> ZU ERLEDIGEN: Gib die Zeilen der Auflistung von der Zeile mit „Viewport: 1268px width, 605px height.“ bis zur Zeile mit „(x=108, y=151)“, beide eingeschlossen, unverändert aus.

> DATEN DIESER ÜBUNG:
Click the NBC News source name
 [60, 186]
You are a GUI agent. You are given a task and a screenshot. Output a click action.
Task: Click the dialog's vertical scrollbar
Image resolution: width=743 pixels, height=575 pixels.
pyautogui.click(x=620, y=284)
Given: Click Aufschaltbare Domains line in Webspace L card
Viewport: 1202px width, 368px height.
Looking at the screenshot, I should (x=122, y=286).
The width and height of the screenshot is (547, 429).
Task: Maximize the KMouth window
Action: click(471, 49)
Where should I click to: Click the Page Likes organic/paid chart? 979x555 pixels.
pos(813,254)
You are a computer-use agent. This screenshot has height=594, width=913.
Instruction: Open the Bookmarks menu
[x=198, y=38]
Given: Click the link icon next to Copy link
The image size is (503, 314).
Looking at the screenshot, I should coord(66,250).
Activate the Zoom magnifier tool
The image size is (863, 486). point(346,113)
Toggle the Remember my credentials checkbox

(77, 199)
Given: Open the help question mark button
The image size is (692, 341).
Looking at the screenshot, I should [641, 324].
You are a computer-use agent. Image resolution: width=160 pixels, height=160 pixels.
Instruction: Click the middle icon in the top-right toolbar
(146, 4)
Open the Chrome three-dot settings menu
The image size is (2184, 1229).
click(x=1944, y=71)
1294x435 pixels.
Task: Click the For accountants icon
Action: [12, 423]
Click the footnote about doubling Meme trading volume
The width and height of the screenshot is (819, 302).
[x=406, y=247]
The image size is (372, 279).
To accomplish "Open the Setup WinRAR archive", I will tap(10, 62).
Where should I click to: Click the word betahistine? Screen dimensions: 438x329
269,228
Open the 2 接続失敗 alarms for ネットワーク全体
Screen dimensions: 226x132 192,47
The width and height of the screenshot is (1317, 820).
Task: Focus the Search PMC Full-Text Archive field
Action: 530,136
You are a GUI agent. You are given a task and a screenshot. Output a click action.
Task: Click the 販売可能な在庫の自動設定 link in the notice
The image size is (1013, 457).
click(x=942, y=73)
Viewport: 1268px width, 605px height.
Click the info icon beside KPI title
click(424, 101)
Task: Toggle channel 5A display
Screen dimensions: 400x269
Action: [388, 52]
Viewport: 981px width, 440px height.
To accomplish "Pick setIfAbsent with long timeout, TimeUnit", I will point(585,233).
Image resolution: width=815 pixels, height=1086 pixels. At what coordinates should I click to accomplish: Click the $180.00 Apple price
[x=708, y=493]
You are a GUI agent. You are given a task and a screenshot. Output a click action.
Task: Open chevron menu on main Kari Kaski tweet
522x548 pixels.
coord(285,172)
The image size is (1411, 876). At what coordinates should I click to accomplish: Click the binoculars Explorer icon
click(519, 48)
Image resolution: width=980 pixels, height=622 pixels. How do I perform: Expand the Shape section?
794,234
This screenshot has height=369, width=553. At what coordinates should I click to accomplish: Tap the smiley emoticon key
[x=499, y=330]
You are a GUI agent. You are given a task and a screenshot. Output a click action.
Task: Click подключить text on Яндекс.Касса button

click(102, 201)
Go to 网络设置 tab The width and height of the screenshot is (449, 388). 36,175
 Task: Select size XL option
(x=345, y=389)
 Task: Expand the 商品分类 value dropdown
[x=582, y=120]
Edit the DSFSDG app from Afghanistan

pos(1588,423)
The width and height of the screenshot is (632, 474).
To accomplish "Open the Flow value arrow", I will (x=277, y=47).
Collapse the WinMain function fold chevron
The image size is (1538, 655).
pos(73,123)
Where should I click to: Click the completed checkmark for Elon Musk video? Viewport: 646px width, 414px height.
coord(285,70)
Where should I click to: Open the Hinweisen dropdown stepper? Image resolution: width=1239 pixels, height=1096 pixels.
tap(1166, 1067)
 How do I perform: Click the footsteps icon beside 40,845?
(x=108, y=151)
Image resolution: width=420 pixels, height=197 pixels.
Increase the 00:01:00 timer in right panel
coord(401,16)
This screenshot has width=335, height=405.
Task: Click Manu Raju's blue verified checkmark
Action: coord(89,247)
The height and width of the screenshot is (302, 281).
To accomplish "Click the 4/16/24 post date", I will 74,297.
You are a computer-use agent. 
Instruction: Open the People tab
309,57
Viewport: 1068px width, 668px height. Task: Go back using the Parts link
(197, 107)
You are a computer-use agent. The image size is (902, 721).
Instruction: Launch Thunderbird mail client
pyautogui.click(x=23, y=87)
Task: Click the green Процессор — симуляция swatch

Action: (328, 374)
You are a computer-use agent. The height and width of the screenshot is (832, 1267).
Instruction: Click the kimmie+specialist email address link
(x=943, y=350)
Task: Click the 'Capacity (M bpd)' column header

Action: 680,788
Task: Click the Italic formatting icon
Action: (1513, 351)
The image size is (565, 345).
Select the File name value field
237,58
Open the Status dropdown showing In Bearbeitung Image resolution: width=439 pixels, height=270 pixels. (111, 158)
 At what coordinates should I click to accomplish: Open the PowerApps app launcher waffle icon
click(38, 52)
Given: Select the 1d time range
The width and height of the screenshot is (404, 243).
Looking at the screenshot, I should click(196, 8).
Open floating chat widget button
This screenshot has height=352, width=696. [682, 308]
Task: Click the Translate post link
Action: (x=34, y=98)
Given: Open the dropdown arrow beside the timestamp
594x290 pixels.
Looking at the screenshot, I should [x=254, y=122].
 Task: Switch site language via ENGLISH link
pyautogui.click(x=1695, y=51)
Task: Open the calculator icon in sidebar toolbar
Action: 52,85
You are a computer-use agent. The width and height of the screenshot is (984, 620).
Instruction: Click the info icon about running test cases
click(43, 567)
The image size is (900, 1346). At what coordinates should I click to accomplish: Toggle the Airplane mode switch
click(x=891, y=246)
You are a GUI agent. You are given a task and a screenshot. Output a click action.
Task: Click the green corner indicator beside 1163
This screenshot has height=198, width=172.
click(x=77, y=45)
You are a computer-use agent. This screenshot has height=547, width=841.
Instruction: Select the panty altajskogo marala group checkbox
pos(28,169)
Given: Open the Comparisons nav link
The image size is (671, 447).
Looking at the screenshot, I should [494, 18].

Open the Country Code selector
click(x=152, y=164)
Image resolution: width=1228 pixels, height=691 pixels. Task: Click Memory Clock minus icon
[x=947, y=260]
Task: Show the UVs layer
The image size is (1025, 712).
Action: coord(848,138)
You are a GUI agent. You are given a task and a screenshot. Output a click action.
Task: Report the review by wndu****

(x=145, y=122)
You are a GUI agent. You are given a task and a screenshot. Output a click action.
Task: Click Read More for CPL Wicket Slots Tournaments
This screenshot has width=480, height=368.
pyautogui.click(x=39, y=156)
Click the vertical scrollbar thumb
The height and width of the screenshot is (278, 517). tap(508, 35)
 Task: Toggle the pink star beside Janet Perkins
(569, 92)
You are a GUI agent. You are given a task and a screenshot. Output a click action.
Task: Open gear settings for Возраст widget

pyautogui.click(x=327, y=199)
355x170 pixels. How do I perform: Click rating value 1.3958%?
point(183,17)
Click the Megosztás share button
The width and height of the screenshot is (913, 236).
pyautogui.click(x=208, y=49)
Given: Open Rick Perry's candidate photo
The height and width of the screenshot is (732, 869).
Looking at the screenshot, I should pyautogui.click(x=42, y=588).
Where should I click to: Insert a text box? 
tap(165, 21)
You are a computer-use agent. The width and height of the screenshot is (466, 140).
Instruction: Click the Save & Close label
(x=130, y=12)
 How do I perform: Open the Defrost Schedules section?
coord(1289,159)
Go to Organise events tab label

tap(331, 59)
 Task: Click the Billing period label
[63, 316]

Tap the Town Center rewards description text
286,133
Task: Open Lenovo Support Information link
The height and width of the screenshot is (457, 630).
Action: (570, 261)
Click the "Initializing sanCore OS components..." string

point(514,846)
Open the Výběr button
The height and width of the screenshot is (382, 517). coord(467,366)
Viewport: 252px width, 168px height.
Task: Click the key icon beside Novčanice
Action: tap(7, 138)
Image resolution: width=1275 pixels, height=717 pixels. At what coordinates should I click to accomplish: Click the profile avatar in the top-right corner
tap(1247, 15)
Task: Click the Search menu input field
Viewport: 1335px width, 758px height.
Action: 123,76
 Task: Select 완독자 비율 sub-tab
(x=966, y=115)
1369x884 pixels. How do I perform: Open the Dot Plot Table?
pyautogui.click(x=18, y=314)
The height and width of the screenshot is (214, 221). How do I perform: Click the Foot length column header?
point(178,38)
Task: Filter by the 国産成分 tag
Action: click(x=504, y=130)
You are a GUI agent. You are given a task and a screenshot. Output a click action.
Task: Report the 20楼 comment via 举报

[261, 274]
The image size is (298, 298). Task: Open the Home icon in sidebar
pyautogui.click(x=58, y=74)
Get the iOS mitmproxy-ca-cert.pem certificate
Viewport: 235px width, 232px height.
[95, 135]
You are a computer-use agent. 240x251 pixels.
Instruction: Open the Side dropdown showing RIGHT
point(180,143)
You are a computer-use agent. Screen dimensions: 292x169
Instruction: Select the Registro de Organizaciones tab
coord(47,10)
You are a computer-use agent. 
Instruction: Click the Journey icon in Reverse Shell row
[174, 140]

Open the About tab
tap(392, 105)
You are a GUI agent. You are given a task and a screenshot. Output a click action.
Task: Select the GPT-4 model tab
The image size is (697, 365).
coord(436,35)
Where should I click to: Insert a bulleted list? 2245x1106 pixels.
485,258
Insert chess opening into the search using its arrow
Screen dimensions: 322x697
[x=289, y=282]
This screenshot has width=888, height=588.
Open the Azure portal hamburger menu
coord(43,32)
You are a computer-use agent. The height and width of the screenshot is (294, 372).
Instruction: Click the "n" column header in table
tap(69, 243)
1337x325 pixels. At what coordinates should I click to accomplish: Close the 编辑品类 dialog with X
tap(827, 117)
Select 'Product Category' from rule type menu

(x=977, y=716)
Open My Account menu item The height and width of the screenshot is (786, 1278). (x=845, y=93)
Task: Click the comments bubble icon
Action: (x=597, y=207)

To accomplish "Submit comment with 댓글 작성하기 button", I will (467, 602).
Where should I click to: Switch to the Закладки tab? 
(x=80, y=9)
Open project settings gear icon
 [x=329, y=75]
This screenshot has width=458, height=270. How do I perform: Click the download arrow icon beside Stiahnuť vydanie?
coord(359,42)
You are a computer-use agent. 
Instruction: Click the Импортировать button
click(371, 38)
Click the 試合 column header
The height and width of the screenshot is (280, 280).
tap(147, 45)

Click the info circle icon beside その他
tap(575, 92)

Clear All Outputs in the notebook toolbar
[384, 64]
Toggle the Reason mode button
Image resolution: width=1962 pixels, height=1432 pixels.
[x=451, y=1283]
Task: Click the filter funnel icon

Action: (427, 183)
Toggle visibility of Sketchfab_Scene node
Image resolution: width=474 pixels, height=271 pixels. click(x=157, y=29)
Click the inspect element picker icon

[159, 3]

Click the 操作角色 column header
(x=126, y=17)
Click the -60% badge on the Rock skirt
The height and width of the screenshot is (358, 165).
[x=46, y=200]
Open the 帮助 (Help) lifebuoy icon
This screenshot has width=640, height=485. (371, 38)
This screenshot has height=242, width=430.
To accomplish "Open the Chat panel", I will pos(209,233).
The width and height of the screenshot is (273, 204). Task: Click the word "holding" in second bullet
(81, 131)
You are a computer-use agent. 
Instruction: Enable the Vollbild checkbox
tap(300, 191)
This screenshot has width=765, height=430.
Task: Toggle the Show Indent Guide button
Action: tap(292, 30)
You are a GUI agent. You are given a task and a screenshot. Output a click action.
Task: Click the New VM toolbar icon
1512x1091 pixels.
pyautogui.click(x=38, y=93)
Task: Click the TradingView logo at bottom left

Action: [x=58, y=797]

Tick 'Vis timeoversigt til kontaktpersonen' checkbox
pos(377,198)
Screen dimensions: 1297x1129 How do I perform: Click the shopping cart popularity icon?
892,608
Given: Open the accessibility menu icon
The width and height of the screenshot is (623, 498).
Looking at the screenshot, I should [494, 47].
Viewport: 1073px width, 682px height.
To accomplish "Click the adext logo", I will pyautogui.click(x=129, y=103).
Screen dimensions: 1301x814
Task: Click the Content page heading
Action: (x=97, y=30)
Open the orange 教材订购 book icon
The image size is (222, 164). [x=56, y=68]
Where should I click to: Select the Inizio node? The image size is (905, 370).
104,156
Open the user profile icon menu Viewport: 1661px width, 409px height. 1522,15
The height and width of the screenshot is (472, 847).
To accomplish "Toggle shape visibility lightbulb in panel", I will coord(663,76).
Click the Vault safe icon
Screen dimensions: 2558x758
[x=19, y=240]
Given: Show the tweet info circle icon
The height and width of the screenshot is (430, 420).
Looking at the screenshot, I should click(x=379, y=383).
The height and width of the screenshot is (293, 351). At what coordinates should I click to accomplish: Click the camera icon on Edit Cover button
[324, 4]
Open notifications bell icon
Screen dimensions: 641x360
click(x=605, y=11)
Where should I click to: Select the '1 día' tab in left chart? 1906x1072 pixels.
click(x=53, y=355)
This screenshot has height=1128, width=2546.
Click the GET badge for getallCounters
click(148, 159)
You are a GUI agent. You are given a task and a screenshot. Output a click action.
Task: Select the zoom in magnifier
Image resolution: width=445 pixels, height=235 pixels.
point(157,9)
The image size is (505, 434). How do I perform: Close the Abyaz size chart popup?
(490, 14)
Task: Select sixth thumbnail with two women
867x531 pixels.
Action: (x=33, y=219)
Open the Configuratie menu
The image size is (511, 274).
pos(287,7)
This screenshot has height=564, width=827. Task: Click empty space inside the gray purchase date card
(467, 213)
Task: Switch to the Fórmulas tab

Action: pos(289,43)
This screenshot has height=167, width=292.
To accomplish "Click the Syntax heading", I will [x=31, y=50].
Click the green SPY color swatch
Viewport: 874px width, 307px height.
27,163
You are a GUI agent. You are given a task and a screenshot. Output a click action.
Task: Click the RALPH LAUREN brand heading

> ALS ANTWORT:
Viewport: 1268px width, 605px height.
Click the info icon beside KPI title
click(424, 101)
Task: Toggle channel 5A display
Screen dimensions: 400x269
Action: [388, 52]
Viewport: 981px width, 440px height.
To accomplish "Pick setIfAbsent with long timeout, TimeUnit", I will point(585,233).
Image resolution: width=815 pixels, height=1086 pixels. At what coordinates should I click to accomplish: Click the $180.00 Apple price
[x=708, y=493]
You are a GUI agent. You are given a task and a screenshot. Output a click action.
Task: Open chevron menu on main Kari Kaski tweet
522x548 pixels.
coord(285,172)
The image size is (1411, 876). At what coordinates should I click to accomplish: Click the binoculars Explorer icon
click(519, 48)
Image resolution: width=980 pixels, height=622 pixels. How do I perform: Expand the Shape section?
794,234
This screenshot has height=369, width=553. At what coordinates should I click to accomplish: Tap the smiley emoticon key
[x=499, y=330]
You are a GUI agent. You are given a task and a screenshot. Output a click action.
Task: Click подключить text on Яндекс.Касса button

click(102, 201)
Go to 网络设置 tab The width and height of the screenshot is (449, 388). 36,175
 Task: Select size XL option
(x=345, y=389)
 Task: Expand the 商品分类 value dropdown
[x=582, y=120]
Edit the DSFSDG app from Afghanistan

pos(1588,423)
The width and height of the screenshot is (632, 474).
To accomplish "Open the Flow value arrow", I will (x=277, y=47).
Collapse the WinMain function fold chevron
The image size is (1538, 655).
pos(73,123)
Where should I click to: Click the completed checkmark for Elon Musk video? Viewport: 646px width, 414px height.
coord(285,70)
Where should I click to: Open the Hinweisen dropdown stepper? Image resolution: width=1239 pixels, height=1096 pixels.
tap(1166, 1067)
 How do I perform: Click the footsteps icon beside 40,845?
(x=108, y=151)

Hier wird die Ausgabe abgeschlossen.